## EXERCISE PROMPT
Rewrite the listing below, replacing every occurrence of "accomplish" with "achieve" and leaving all other text unchanged.

## PROVIDED ENTRIES
# # # # #
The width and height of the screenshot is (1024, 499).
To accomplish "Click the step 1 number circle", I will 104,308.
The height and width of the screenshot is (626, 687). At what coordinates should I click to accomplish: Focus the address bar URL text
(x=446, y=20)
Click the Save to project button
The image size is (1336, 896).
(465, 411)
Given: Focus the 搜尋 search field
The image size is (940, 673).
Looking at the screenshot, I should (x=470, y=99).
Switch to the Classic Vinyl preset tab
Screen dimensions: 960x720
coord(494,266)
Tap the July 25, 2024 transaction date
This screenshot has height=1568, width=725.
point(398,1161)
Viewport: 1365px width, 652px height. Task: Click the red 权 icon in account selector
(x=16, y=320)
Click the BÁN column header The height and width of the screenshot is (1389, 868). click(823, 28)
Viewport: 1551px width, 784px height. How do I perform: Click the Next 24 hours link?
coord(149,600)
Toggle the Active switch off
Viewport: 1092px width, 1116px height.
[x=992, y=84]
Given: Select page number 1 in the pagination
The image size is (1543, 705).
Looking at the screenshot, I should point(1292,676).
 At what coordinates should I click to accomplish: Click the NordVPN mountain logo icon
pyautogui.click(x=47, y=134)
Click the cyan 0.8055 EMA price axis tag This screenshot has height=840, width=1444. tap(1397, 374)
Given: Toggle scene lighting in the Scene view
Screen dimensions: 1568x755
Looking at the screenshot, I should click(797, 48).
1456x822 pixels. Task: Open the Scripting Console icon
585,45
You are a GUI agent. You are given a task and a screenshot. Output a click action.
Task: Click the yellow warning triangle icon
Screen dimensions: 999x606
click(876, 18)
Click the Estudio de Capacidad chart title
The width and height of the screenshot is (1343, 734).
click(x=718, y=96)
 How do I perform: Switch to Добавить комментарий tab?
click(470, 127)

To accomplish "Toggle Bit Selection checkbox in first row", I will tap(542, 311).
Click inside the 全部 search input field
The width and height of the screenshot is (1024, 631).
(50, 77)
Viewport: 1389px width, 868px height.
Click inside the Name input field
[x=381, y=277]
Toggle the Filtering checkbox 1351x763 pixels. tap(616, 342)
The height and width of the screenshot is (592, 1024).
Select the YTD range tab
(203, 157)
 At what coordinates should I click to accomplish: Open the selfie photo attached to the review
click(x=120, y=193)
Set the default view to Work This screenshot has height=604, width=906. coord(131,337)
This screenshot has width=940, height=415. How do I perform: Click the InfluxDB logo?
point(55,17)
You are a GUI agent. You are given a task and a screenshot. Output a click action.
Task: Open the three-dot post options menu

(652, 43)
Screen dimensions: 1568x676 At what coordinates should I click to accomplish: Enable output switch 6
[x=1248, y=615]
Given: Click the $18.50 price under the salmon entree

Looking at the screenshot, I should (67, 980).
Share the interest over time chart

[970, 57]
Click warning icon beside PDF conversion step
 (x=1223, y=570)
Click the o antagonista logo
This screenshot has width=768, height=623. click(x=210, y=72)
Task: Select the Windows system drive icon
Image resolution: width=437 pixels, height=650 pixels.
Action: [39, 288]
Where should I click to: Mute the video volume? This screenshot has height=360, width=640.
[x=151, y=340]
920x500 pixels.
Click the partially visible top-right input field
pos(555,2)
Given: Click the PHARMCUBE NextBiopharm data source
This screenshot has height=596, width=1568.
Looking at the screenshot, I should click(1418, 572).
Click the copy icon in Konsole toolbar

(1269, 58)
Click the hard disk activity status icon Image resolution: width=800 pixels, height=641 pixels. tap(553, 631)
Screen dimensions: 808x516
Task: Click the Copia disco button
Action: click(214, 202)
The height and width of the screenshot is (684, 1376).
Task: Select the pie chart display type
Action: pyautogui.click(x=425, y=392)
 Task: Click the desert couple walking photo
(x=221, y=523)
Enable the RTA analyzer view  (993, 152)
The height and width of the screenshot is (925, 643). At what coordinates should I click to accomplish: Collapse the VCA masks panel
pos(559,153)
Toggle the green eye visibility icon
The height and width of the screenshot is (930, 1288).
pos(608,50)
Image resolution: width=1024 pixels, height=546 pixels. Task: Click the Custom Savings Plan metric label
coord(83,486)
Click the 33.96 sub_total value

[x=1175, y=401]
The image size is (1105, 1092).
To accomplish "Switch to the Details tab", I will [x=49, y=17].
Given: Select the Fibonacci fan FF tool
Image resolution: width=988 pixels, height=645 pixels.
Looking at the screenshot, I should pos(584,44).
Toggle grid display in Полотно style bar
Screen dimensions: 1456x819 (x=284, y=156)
# # # # #
## RESULT BELOW
The width and height of the screenshot is (1024, 499).
To achieve "Click the step 1 number circle", I will 104,308.
The height and width of the screenshot is (626, 687). At what coordinates should I click to achieve: Focus the address bar URL text
(x=446, y=20)
Click the Save to project button
The image size is (1336, 896).
(465, 411)
Given: Focus the 搜尋 search field
The image size is (940, 673).
Looking at the screenshot, I should (x=470, y=99).
Switch to the Classic Vinyl preset tab
Screen dimensions: 960x720
coord(494,266)
Tap the July 25, 2024 transaction date
This screenshot has height=1568, width=725.
point(398,1161)
Viewport: 1365px width, 652px height. Task: Click the red 权 icon in account selector
(x=16, y=320)
Click the BÁN column header The height and width of the screenshot is (1389, 868). click(823, 28)
Viewport: 1551px width, 784px height. How do I perform: Click the Next 24 hours link?
coord(149,600)
Toggle the Active switch off
Viewport: 1092px width, 1116px height.
[x=992, y=84]
Given: Select page number 1 in the pagination
The image size is (1543, 705).
Looking at the screenshot, I should point(1292,676).
 At what coordinates should I click to achieve: Click the NordVPN mountain logo icon
pyautogui.click(x=47, y=134)
Click the cyan 0.8055 EMA price axis tag This screenshot has height=840, width=1444. tap(1397, 374)
Given: Toggle scene lighting in the Scene view
Screen dimensions: 1568x755
Looking at the screenshot, I should click(797, 48).
1456x822 pixels. Task: Open the Scripting Console icon
585,45
You are a GUI agent. You are given a task and a screenshot. Output a click action.
Task: Click the yellow warning triangle icon
Screen dimensions: 999x606
click(876, 18)
Click the Estudio de Capacidad chart title
The width and height of the screenshot is (1343, 734).
click(x=718, y=96)
 How do I perform: Switch to Добавить комментарий tab?
click(470, 127)

To achieve "Toggle Bit Selection checkbox in first row", I will tap(542, 311).
Click inside the 全部 search input field
The width and height of the screenshot is (1024, 631).
(50, 77)
Viewport: 1389px width, 868px height.
Click inside the Name input field
[x=381, y=277]
Toggle the Filtering checkbox 1351x763 pixels. tap(616, 342)
The height and width of the screenshot is (592, 1024).
Select the YTD range tab
(203, 157)
 At what coordinates should I click to achieve: Open the selfie photo attached to the review
click(x=120, y=193)
Set the default view to Work This screenshot has height=604, width=906. coord(131,337)
This screenshot has width=940, height=415. How do I perform: Click the InfluxDB logo?
point(55,17)
You are a GUI agent. You are given a task and a screenshot. Output a click action.
Task: Open the three-dot post options menu

(652, 43)
Screen dimensions: 1568x676 At what coordinates should I click to achieve: Enable output switch 6
[x=1248, y=615]
Given: Click the $18.50 price under the salmon entree

Looking at the screenshot, I should (67, 980).
Share the interest over time chart

[970, 57]
Click warning icon beside PDF conversion step
 (x=1223, y=570)
Click the o antagonista logo
This screenshot has width=768, height=623. click(x=210, y=72)
Task: Select the Windows system drive icon
Image resolution: width=437 pixels, height=650 pixels.
Action: [39, 288]
Where should I click to: Mute the video volume? This screenshot has height=360, width=640.
[x=151, y=340]
920x500 pixels.
Click the partially visible top-right input field
pos(555,2)
Given: Click the PHARMCUBE NextBiopharm data source
This screenshot has height=596, width=1568.
Looking at the screenshot, I should click(1418, 572).
Click the copy icon in Konsole toolbar

(1269, 58)
Click the hard disk activity status icon Image resolution: width=800 pixels, height=641 pixels. tap(553, 631)
Screen dimensions: 808x516
Task: Click the Copia disco button
Action: click(214, 202)
The height and width of the screenshot is (684, 1376).
Task: Select the pie chart display type
Action: pyautogui.click(x=425, y=392)
 Task: Click the desert couple walking photo
(x=221, y=523)
Enable the RTA analyzer view  (993, 152)
The height and width of the screenshot is (925, 643). At what coordinates should I click to achieve: Collapse the VCA masks panel
pos(559,153)
Toggle the green eye visibility icon
The height and width of the screenshot is (930, 1288).
pos(608,50)
Image resolution: width=1024 pixels, height=546 pixels. Task: Click the Custom Savings Plan metric label
coord(83,486)
Click the 33.96 sub_total value

[x=1175, y=401]
The image size is (1105, 1092).
To achieve "Switch to the Details tab", I will [x=49, y=17].
Given: Select the Fibonacci fan FF tool
Image resolution: width=988 pixels, height=645 pixels.
Looking at the screenshot, I should pos(584,44).
Toggle grid display in Полотно style bar
Screen dimensions: 1456x819 (x=284, y=156)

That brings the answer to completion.